◆ Page and screen pointing data:
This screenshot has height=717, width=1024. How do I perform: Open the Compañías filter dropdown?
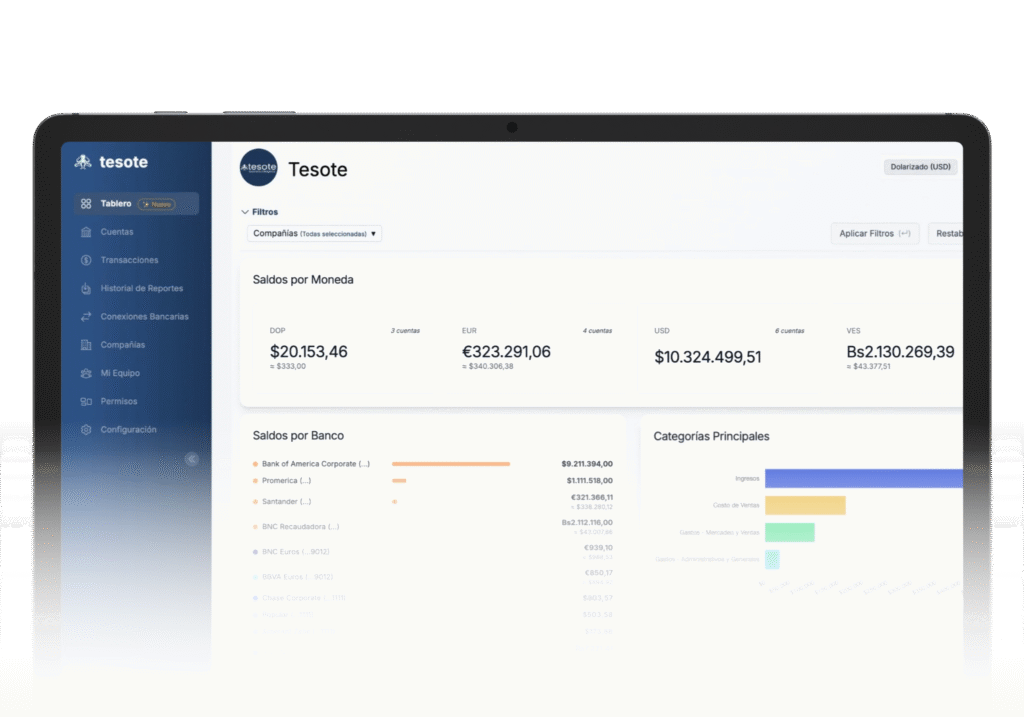point(315,233)
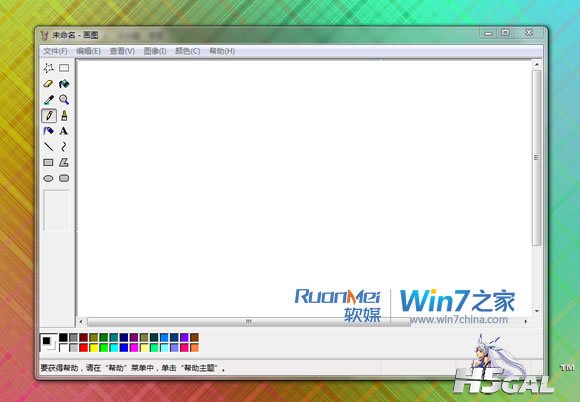Select the Magnifier tool
This screenshot has width=580, height=402.
click(64, 100)
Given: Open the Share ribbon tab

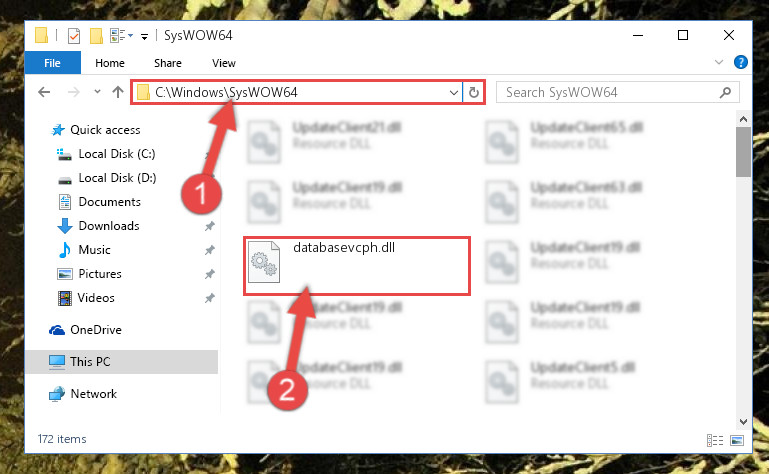Looking at the screenshot, I should coord(168,63).
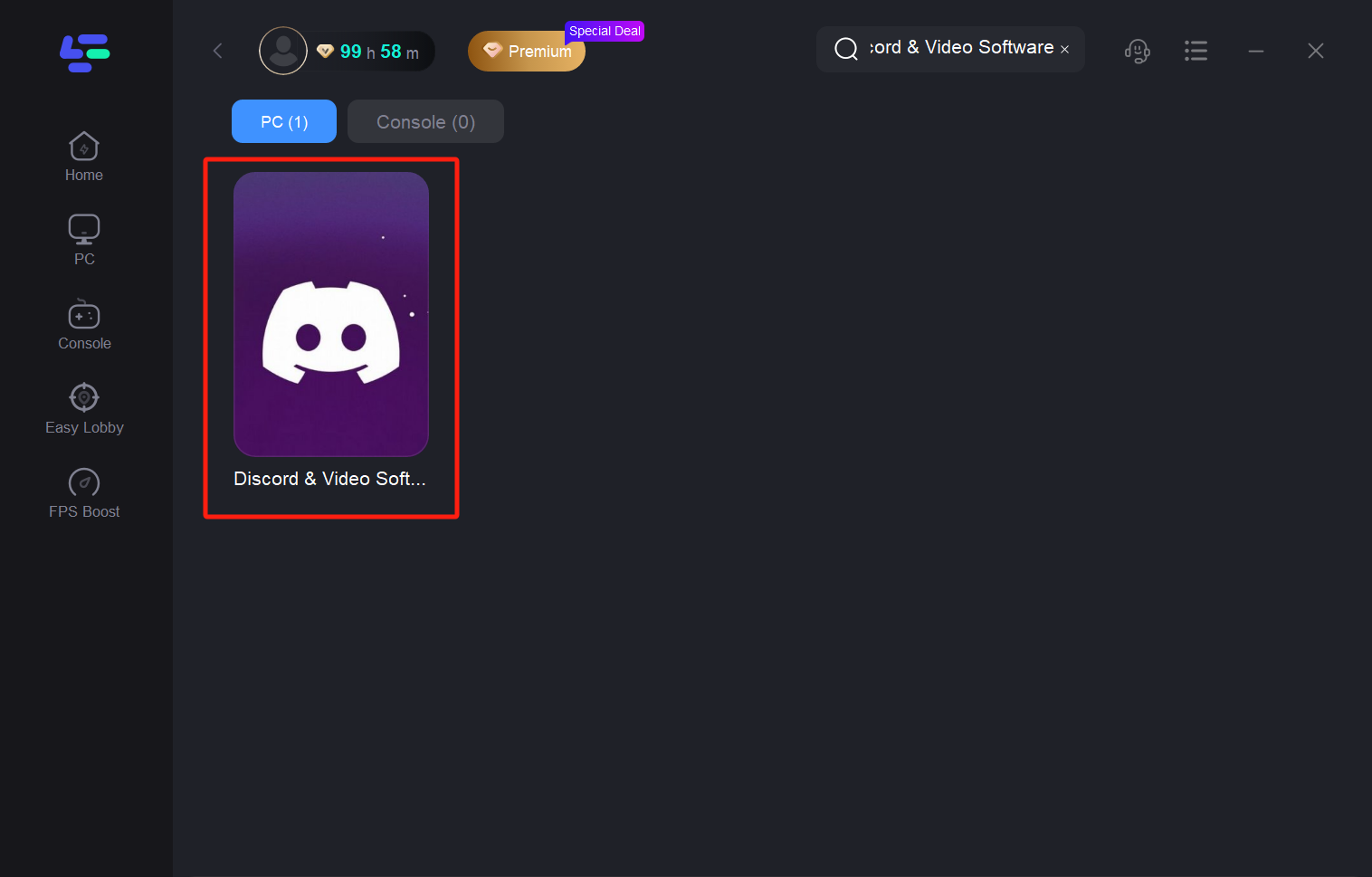Open the user profile avatar
1372x877 pixels.
click(283, 51)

◆ EXERCISE GOAL: Please count the lines of the listing above that contain the string "height". Reply with the number only.

◆ CORRECT ANSWER: 2